→ **WHAT THIS EXERCISE ASKS**
[A] Reproduce the passage on EL34 amplifiers below word for word, between "To get adequate" and "should be +400V.", inclusive.
[B] Translate this sentence from the passage on EL34 amplifiers below into Spanish: "It is known as the Acoustical connection, and was made famous by QUAD, in the Quad-II monobloc amps."

→ **SOURCE TEXT**
=======

As long as the initial amount of class A1 power is enough to
cover most of what everyone listens to when using an
average of 1W, then 15Watts is usually than enough class A and
higher musical transients such as drumbeats can
be well reproduced by class AB action.
To get adequate class A1 power and good total AB1 power ceiling,
the idle Ea can be higher, Ia lower, Pda lower for
the PP AB amp. In this case, total Pda at idle for 4 x EL34 =
64W. Maximum possible class A is about 30W but only if
RLa-a for the quad = 8k0. RLa-a may be reduced for class AB1
action to about 4k0, and about 13W of pure class A
is possible with about 62Watts total class AB1. It is possible
to get up to 120W in class AB1 with RLa-a below 1k4,
but the THD will be 6 times greater and tubes may easily
overheat, and Eg2 should be +400V.
With 4k0 load for 4 x EL34, and with continuous sine wave at
clipping the EL34 will not overheat, and Eg2 may be
+300V. Other tubes such as 6CA7, KT66, 6L6GC, 807, 5881, may all
be used with same idle conditions for EL34,
although Eg1 may need slight change to obtain the same Iadc.
6550, KT88, KT90, KT120 all can be used but Eg1 will need to be
much more negative than for EL34 for the same
Iadc. These tubes have higher Pda ratings and can idle with
higher Ia of say 55mA to obtain more pure class A.
More class AB power is also available. See 8585 two channel
I believe the best output stage for a quad of PP EL34 has a
fixed Eg2 and CFB windings. It is known as the Acoustical
connection, and was made famous by QUAD, in the Quad-II monobloc
amps. I have used it in my 8585 amp.

=======

→ **MATERIAL PROVIDED**
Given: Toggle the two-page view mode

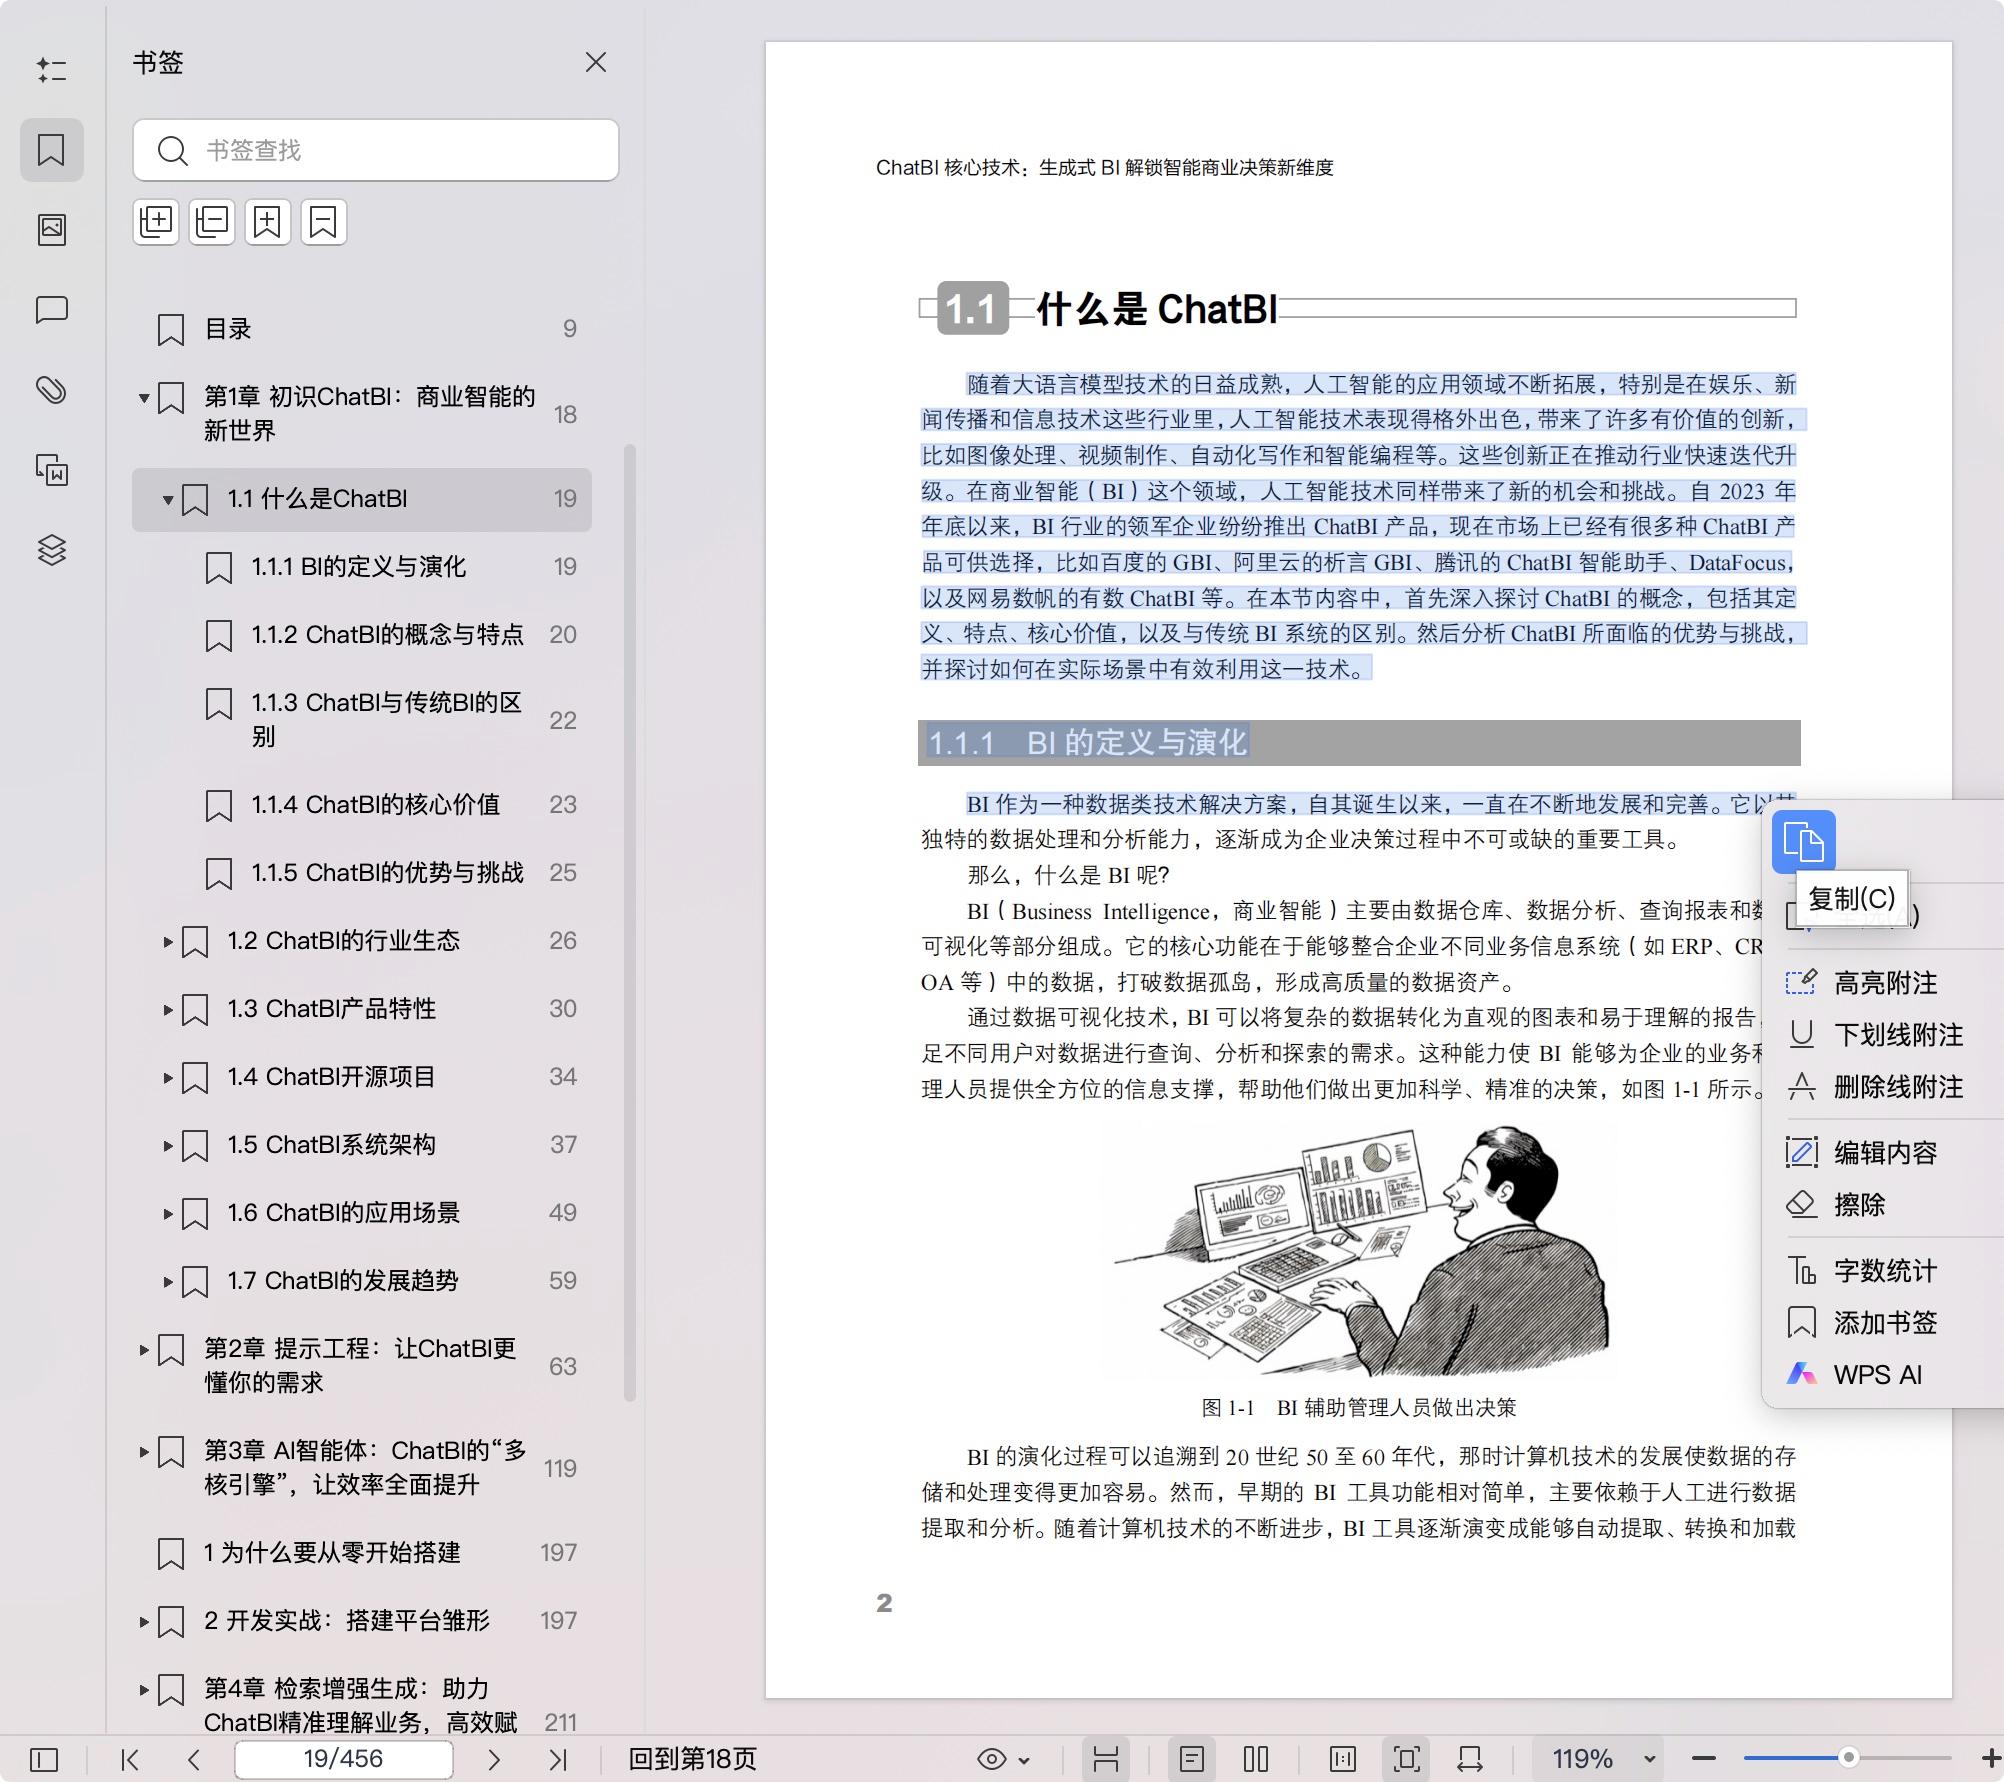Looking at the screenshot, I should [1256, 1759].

=======

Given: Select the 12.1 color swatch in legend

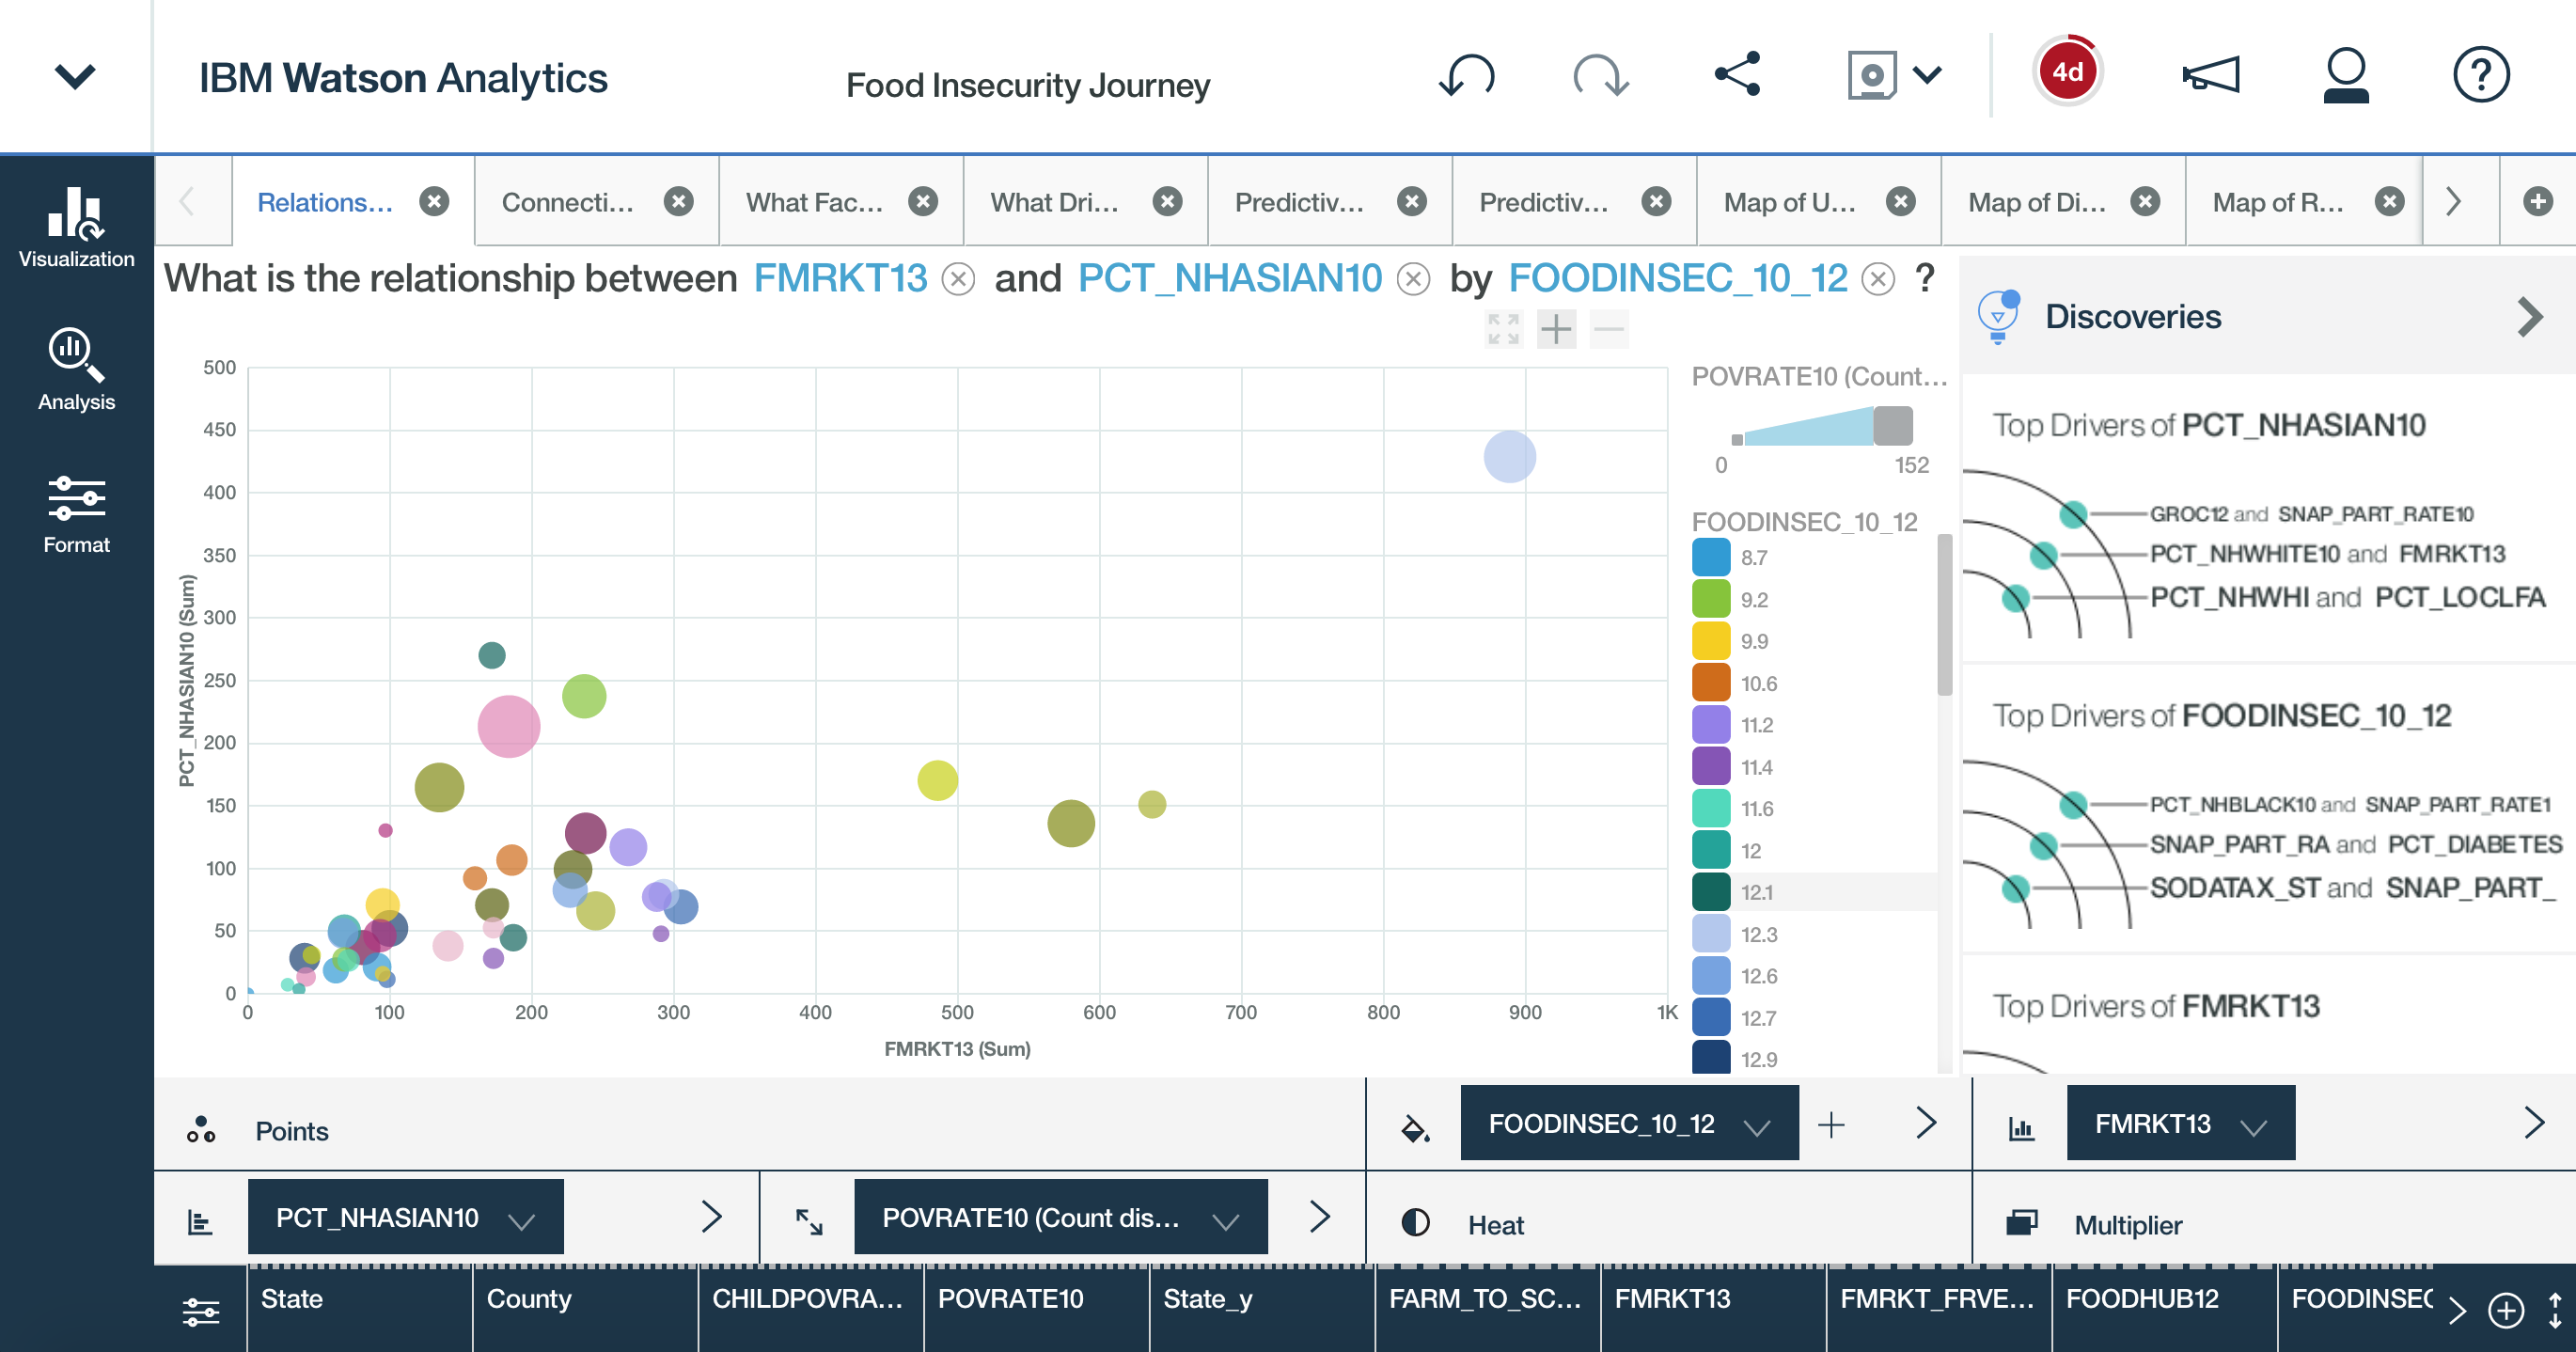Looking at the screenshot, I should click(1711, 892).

=======

→ **SOLUTIONS IN ORDER**
[A]
To get adequate class A1 power and good total AB1 power ceiling,
the idle Ea can be higher, Ia lower, Pda lower for
the PP AB amp. In this case, total Pda at idle for 4 x EL34 =
64W. Maximum possible class A is about 30W but only if
RLa-a for the quad = 8k0. RLa-a may be reduced for class AB1
action to about 4k0, and about 13W of pure class A
is possible with about 62Watts total class AB1. It is possible
to get up to 120W in class AB1 with RLa-a below 1k4,
but the THD will be 6 times greater and tubes may easily
overheat, and Eg2 should be +400V.

[B] Se conoce como la conexión Acoustical y se hizo famosa gracias a QUAD, en los amplificadores monobloque Quad-II.